Narrative cinema has the ability to take a descriptive story and translate it into images and sounds that can be enjoyed in themselves. In the case of a literary adaptation, the descriptive power of these images and sounds is related to the degree of elaboration that the author offers in the original novel. A filmmaker chooses a particular novel only if the themes of the novel and the concerns of the author match his/her own cinematographic concerns.
This is most certainly the case with Masahiro Shinoda’s Silence (1971), a precursor to Martin Scorsese version that is being released on February 17. Silence, based on Shusaku Endo’s 1966 novel by the same name, is about the gross violations committed by the Japanese in the 17th century against Christianity. The film centres on a priest, Rodrigues, and his struggles with the local feudal lords (the daimyo) and warrior communities (the samurai), until he is forced to give up his own faith. Rodrigues’s battle is played off against a Japanese Christian, Kichijiro, who voluntary gives up his faith.
Shinoda’s Silence is a successful adaptation primarily because the filmmaker’s concerns are the same as those of the novelist. Endo, a Catholic who suffered persecution in Japan, uses the diaristic form to describe the circumstances that lead to the conditions in which the novel plays out. This is most suited to Shinoda, who believed his cinema to be one of the catalysts in pitting the individual against the community.
The diaristic form points to the act of writing. Shinoda transforms this concern into speech, with Rodrigues speaking out lines from his diary in the lush Japanese countryside. The director often translates Endo’s descriptive passages into spoken dialogue, as if to suggest that cinema is a medium of showing and not telling.
Shinoda’s conception of cinema is one in which the figure is subsumed into the landscape. Much like Endo’s novel, Shinoda’s film is eventually Buddhist in form, as it puts forth a vision in which the elements of nature are to be worshipped. This Zen-like approach makes the concerns of communicating the sufferings of the Christians seem paradoxical, for the film in itself takes a paganistic approach to the content.

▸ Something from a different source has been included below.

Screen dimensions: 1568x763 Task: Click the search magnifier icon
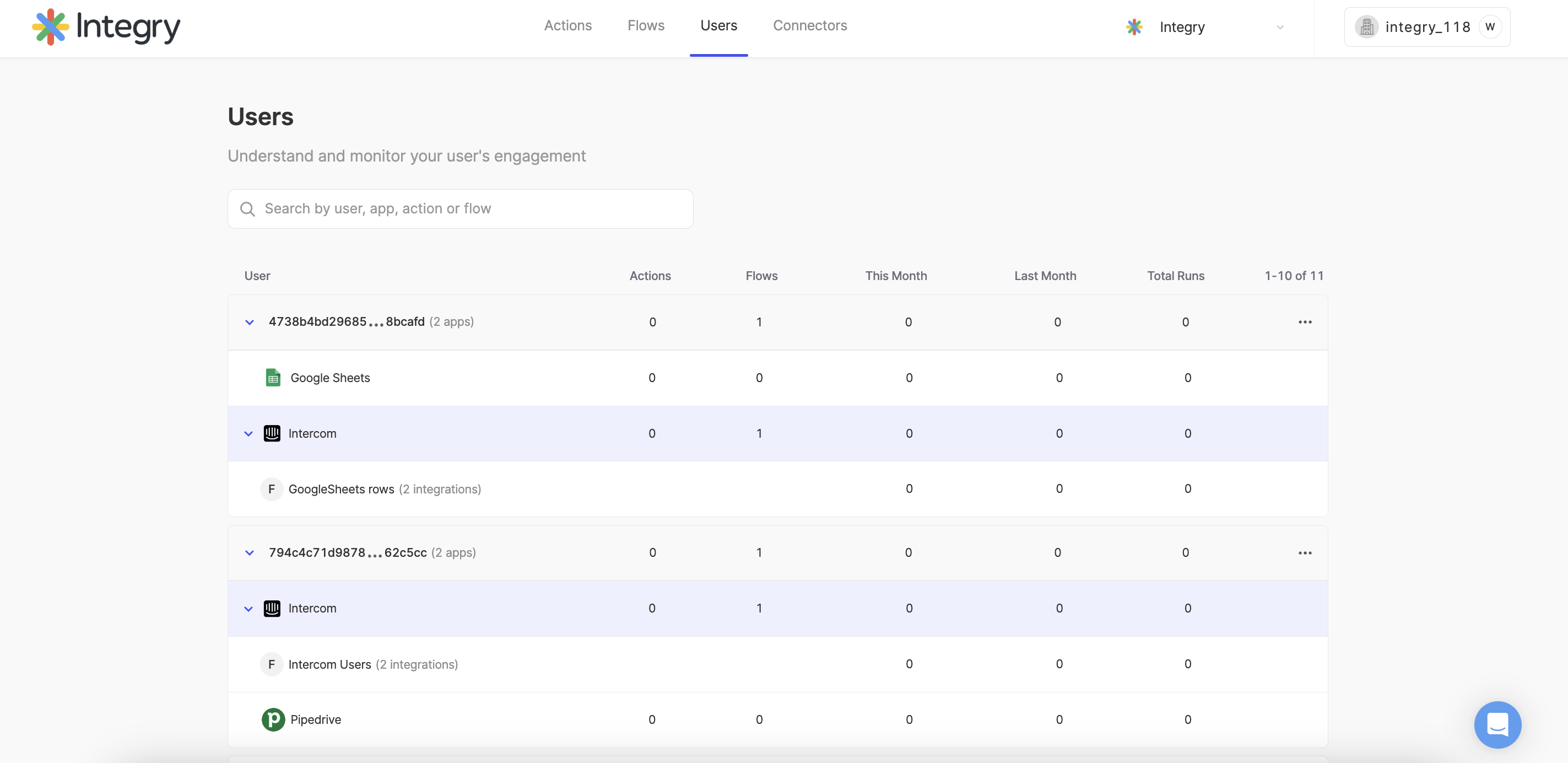[x=247, y=209]
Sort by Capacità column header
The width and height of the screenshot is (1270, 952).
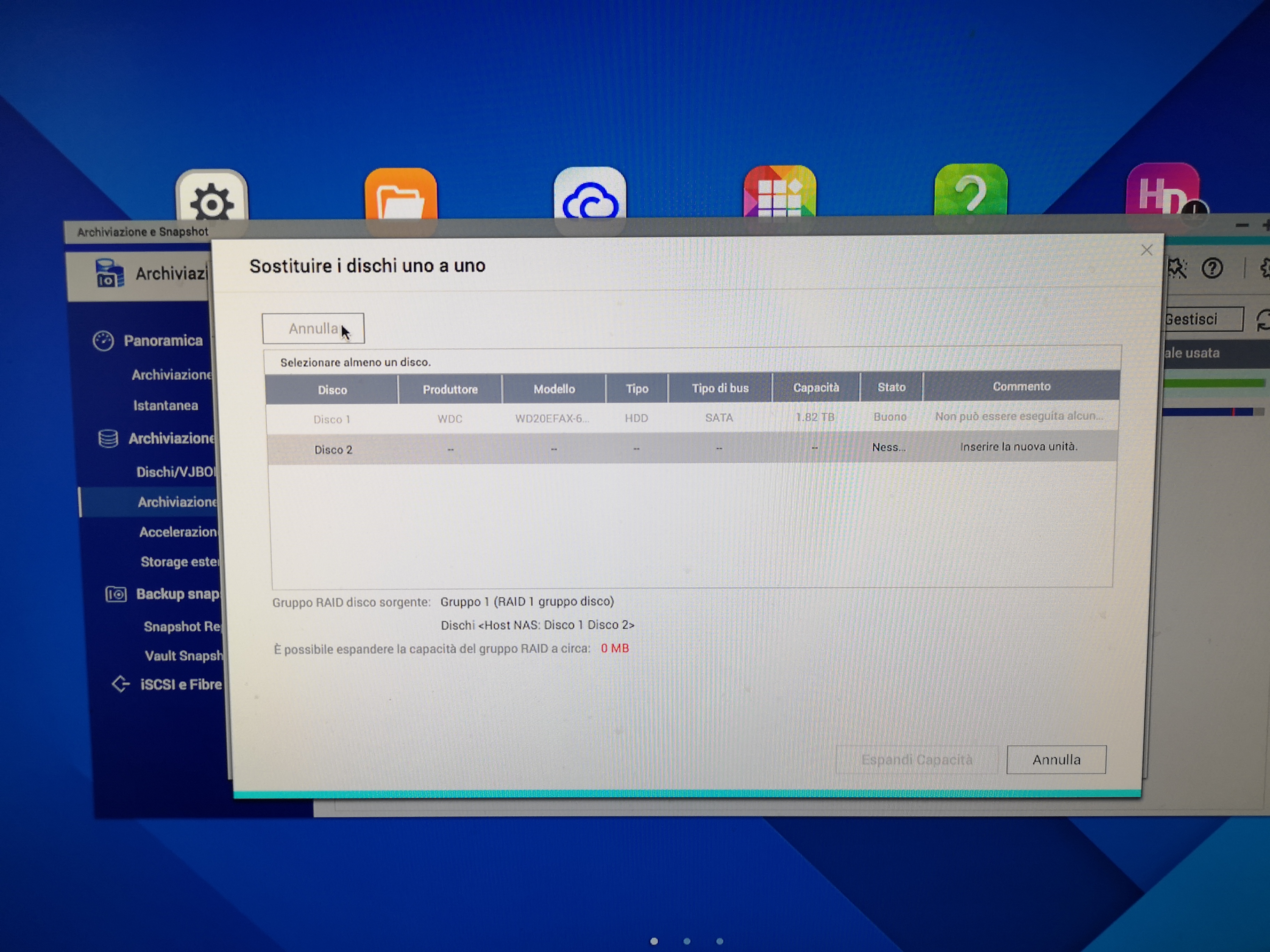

For Shinoda, the struggle is not between an individual and his faith but between the individual and nature. Cinema has the ability to transform words into spaces. Shinoda’s approach to space is closer to a documentary. He carefully places the camera at a distance, almost making nature a character with the landscape as its face. This is communicated in a carefully constructed colour scheme. Whereas Christianity is communicated through man-made warm tones such as reds and light browns, the Buddhist elements of nature are communicated in cool greens and blues. This creates a number of interesting juxtapositions. The figure of Christ, represented by Rodrigues, is invariably dressed in an inorganic red and placed in a natural background comprising cool tones.
Shinoda’s cinema often crossed genres, evading easy classification. Silence nestles within the jidai-geki, or the historical drama genre. Jidai-geki uses historical content, with the lead character, invariably the samurai, presenting a vision of contemporary Japanese society. In Silence, the intolerance of the Buddhists is pitted against the fate of Rodrigues, who becomes the opposite of what he seems to preach, thus underlining the hypocrisy of Japanese mores.
The film uses variable techniques and approaches to tell Endo’s story. The documentary style of naturalism is juxtaposed with architectural interiority, and the two create a tension that translates into a cinematic grid, with light serving as its basis. The ending, which contradicts Rodrigues’s ideas on fidelity, is communicated through freeze frames belonging to that most anarchic mode of film-making – the avant-garde or experimental approach.
Although Silence was a successful adaptation on most counts, Shinoda, an atheist, changed the ending of Endo’s text to the author’s chagrin. Shinoda could not engage with Endo’s belief of Christianity as a universal religion. The ending of the book is deeply religious, but Shinoda translates this religiosity in sexual terms.
Silence is a masterpiece for its ability to translate the novel’s concerns at the level of content into cinematographic concerns at the level of form. Most importantly, it is able to integrate the visions of the novelist and film director with the vision of cinema to produce a satisfying cinematic experience that transcends mere storytelling.